#### [Provided records]
· · ·
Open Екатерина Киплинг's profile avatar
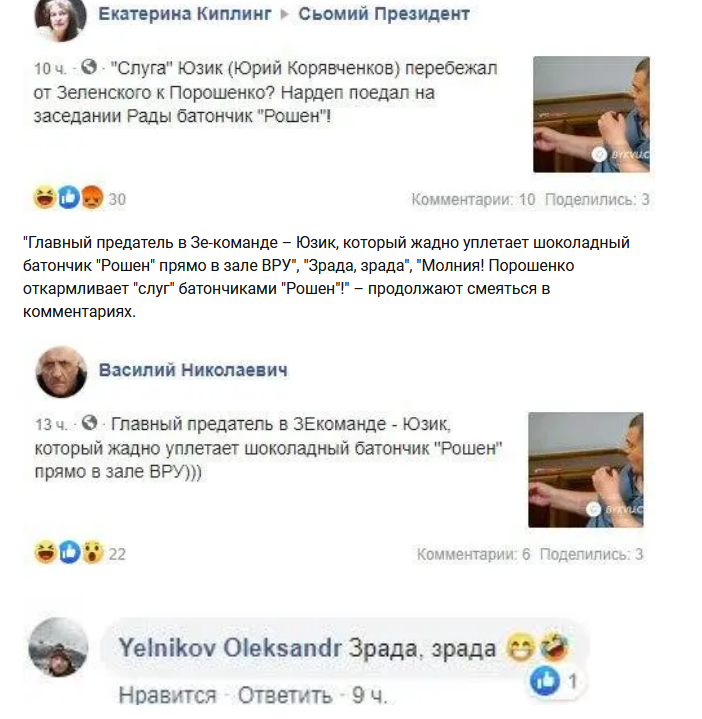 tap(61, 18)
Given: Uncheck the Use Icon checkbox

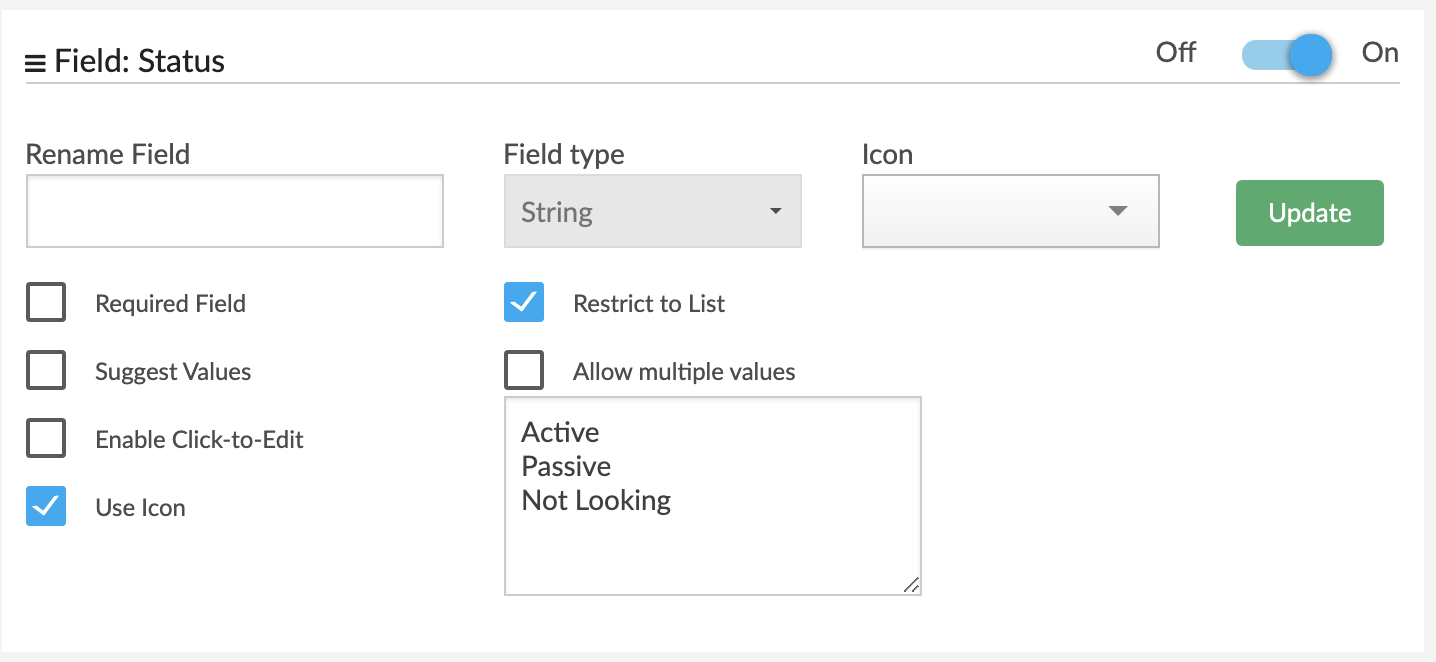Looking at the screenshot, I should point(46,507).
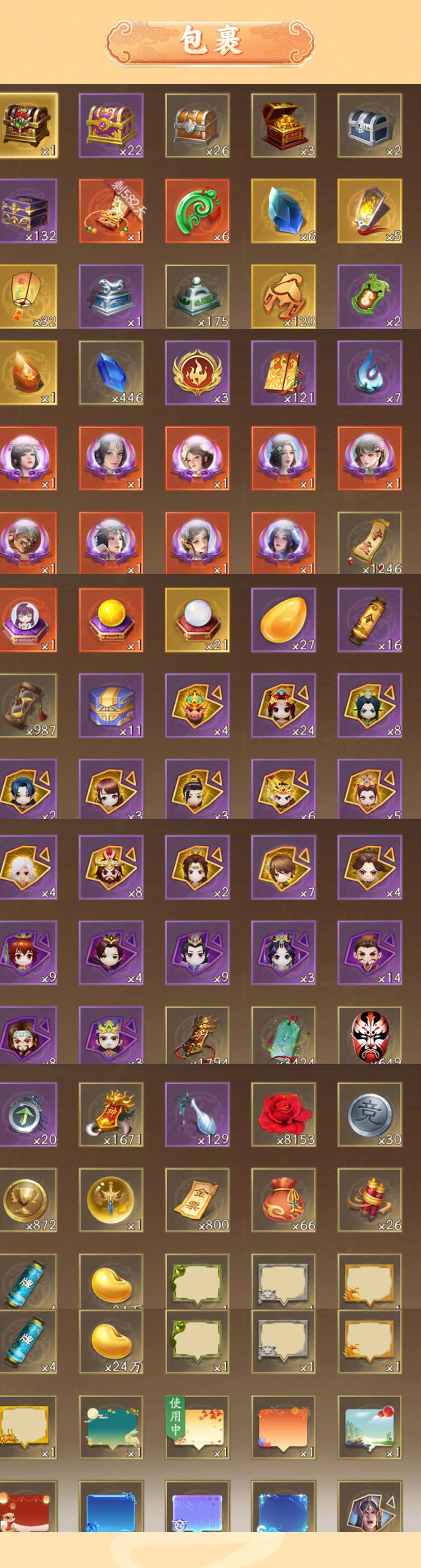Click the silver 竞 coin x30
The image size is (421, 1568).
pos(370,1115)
· · ·
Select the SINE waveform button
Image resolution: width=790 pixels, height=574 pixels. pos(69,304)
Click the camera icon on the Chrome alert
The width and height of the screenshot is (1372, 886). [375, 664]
· · ·
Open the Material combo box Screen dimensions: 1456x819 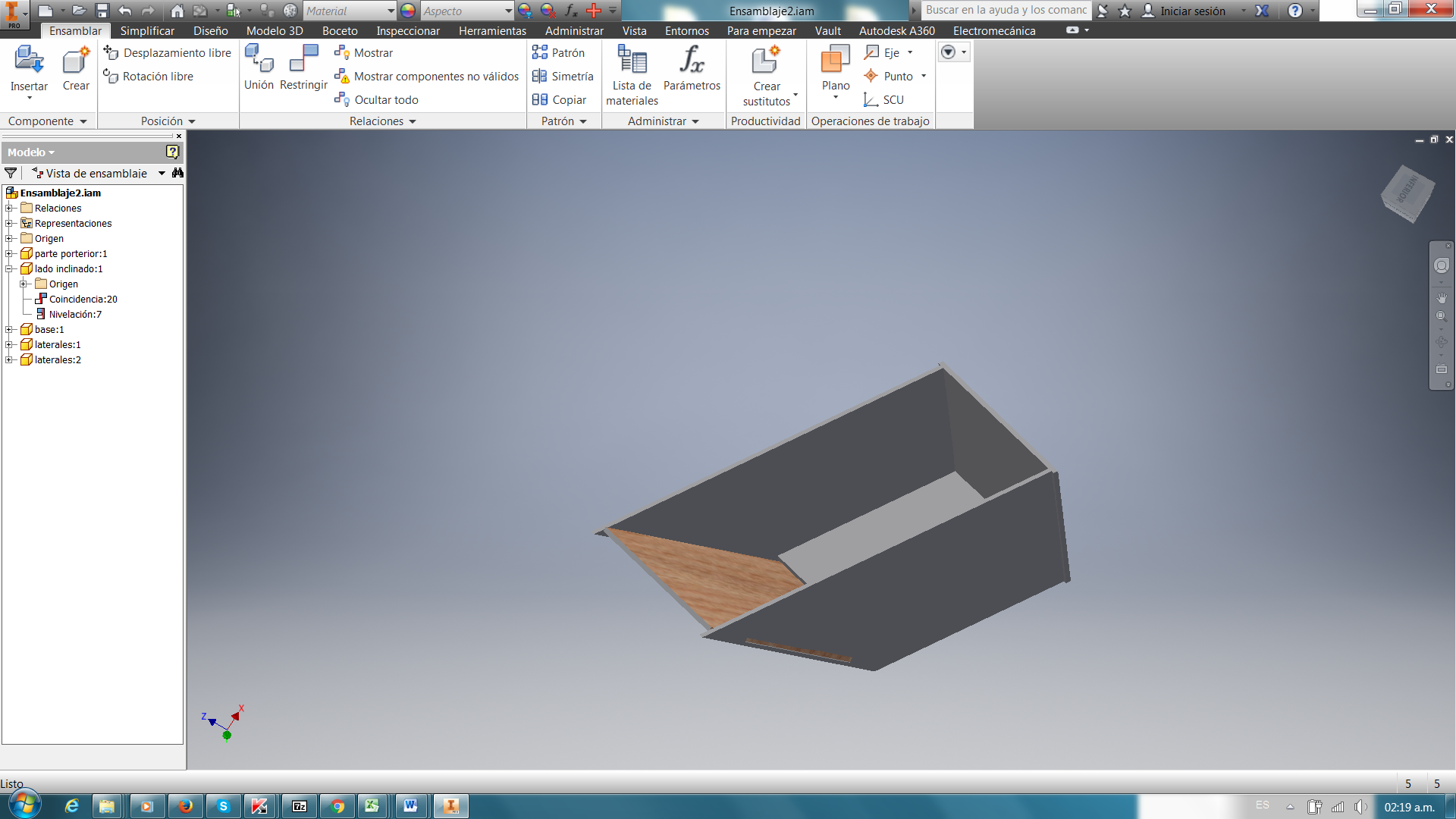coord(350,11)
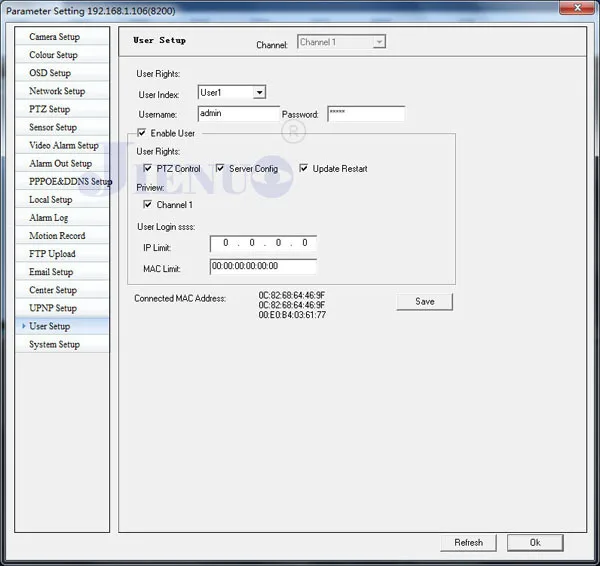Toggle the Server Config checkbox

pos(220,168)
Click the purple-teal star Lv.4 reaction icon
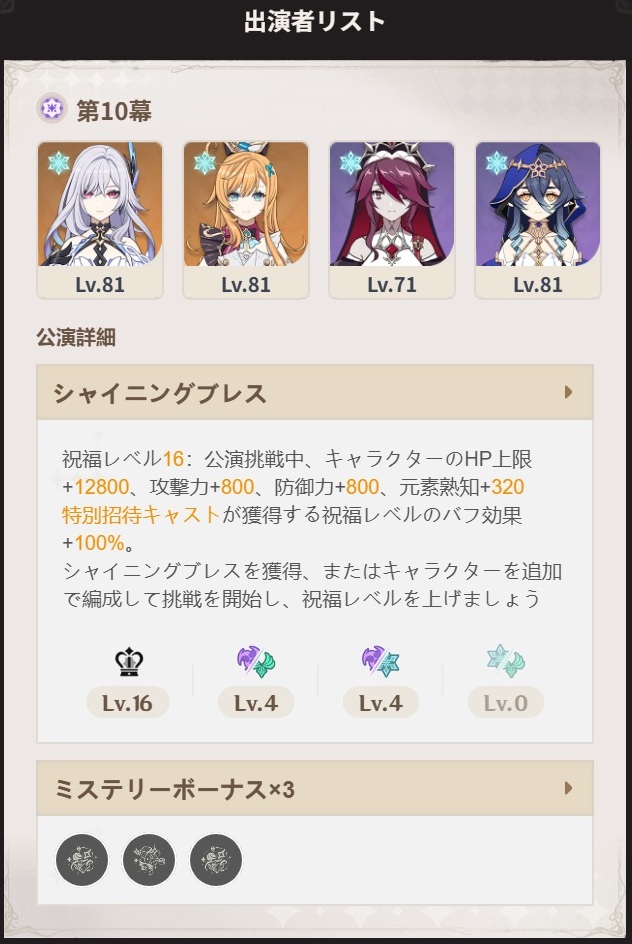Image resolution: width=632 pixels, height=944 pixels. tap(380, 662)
· · ·
Please reproduce the data starting at the line containing "Select the SINE waveform button" and ending at the line containing "The width and", renaming "camera" to "microphone" and changing nothing else.

Select the SINE waveform button
Image resolution: width=790 pixels, height=574 pixels. pos(69,304)
Click the microphone icon on the Chrome alert
The width and height of the screenshot is (1372, 886). [375, 664]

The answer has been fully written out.